Chocolate Raspberry Spread Is A Decadent Recipe That Is Made Vegan And Gluten-Free. A Delicious Addition To Your Next Holiday Charcuterie Board Or A Party With Friends.

2-Raspberry-Chocolate-Spread.jpg

I know we’ve all had a savory, cheesy charcuterie board before, but what about a charcuterie board that is packed to the brim with sweets, desserts and a very decadent Raspberry Chocolate Spread?! 

Umm say no more - literally making my dreams come true with this number! 

And at the center of this board is the luscious homemade Raspberry Chocolate Spread! Rich and creamy, and ready to be dunked and spread onto everything in sight. 

I am thrilled to partner with my absolute favorite berry company California Giant Berries to create this recipe! The sweetness of their raspberries plays off the richness of the chocolate to create a delicious, yet versatile spread that pairs beautifully with the other sweets on the board.  

These are a few ways that I love to use the spread:

  • Spread onto pumpkin bread, croissants, waffles and even bagels

  • Stuffed into dates

  • Dipped with seasonal fruit like pears and apples

  • Added into smoothies or on chia pudding

  • You can get really crazy and even double up the chocolate by dunking a chocolate bar into the chocolate spread! HEAVEN.

  • And even just enjoyed by the spoonful

ps: the best part about this recipe is that the raw cacao and raspberries are health foods and bring in a slew of antioxidant properties to this ‘dessert’. From essential vitamins and minerals, to flavonoids and fiber. Now you can have your chocolate dessert and eat it too ;)

Enjoy! 

xx Marie 


You Can Watch The Full Cooking Video Here!

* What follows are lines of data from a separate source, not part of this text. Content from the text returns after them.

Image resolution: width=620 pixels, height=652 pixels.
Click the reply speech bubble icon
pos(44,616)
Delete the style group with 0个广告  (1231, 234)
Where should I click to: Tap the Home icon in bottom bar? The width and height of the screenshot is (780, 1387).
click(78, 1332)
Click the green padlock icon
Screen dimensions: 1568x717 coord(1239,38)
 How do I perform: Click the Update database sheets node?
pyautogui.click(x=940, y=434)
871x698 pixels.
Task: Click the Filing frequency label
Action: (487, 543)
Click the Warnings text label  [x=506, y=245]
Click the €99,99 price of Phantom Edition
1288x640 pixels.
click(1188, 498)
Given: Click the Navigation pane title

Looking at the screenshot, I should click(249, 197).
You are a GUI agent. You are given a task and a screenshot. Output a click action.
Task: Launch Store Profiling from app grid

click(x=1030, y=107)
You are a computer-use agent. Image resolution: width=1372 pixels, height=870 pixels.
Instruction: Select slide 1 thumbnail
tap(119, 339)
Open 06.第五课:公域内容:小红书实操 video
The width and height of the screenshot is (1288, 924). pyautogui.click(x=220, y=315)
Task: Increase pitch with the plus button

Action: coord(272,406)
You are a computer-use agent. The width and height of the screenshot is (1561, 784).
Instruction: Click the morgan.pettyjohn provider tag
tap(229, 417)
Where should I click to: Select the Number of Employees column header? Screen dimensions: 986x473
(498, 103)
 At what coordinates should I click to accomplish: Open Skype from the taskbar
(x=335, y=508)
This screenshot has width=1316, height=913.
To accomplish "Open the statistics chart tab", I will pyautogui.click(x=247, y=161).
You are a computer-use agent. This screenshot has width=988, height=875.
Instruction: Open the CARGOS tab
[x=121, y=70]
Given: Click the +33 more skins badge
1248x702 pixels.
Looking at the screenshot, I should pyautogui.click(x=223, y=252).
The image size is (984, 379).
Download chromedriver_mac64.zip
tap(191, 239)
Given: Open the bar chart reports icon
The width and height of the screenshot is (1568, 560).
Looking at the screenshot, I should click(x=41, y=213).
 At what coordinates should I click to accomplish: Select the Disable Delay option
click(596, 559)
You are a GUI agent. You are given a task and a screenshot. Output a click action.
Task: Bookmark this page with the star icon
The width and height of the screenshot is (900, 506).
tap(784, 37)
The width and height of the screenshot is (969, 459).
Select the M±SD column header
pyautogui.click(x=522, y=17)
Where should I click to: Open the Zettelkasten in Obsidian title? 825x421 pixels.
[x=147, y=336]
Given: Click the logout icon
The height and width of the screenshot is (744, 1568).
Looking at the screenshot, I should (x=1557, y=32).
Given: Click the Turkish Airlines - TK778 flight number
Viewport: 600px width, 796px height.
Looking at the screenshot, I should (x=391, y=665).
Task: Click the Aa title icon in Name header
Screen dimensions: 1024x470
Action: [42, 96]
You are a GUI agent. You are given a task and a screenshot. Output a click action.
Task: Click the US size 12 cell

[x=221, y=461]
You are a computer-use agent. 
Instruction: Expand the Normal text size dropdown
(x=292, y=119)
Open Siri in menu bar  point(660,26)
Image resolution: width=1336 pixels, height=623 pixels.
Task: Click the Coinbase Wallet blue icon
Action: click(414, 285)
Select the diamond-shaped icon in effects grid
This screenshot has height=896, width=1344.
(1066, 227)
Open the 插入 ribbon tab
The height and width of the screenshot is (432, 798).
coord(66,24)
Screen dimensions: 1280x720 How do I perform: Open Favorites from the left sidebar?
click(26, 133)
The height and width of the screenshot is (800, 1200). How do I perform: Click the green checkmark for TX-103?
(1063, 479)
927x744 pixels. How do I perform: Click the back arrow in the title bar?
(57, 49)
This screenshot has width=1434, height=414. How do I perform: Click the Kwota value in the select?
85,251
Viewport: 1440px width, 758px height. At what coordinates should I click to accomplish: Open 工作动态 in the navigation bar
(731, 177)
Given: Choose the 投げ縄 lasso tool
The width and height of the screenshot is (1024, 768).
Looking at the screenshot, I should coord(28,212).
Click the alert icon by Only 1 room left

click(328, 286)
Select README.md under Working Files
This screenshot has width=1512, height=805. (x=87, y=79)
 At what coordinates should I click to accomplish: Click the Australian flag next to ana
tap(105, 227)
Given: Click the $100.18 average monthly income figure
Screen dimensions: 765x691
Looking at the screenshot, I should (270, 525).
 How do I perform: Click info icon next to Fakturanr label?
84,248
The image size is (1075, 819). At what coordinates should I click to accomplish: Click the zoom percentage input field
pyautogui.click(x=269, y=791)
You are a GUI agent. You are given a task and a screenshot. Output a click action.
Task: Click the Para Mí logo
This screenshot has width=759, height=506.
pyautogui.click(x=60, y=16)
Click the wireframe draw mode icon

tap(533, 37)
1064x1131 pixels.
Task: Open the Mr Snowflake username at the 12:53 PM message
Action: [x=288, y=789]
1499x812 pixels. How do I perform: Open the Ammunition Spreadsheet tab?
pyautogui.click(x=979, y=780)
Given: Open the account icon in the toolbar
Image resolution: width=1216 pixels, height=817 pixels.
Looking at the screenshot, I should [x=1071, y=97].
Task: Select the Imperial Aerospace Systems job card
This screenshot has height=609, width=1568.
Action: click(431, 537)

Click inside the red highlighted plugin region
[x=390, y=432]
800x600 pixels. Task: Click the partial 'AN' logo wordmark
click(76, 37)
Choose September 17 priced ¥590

 A Big Thank You To California Giant Berry Farms For Partnering With Us On This Delicious Recipe Video! Your Support Means The World And I’m So Glad We’re Able To Showcase Just How Delicious Your Berries Are All Year Long! 

Raspberry-Chocolate-Spread.jpg

Chocolate Raspberry Spread:

1 cup medjool dates, pitted 

3/4 cup full fat coconut milk, room temperature 

3/4 cup cacao powder

1 tsp vanilla extract 

1/2 cup California Giant Raspberries

Pinch of sea salt 

Add the dates into a bowl and fill with boiling hot water. Let the dates soak for 30 minutes and then drain. Set the dates aside. Add the soaked dates and all the other ingredients into a food processor or blender, and blend until the spread becomes smooth and creamy. Pour the spread into a mason jar and store in the fridge to set for about 1 hour. Keep the sauce in the fridge for up to one week.

We enjoy adding our spread on anything from sweet toast, waffles, pancakes, dipped into other fruit, spread onto banana bread and croissants, and even added into chia pudding or smoothies. Enjoy!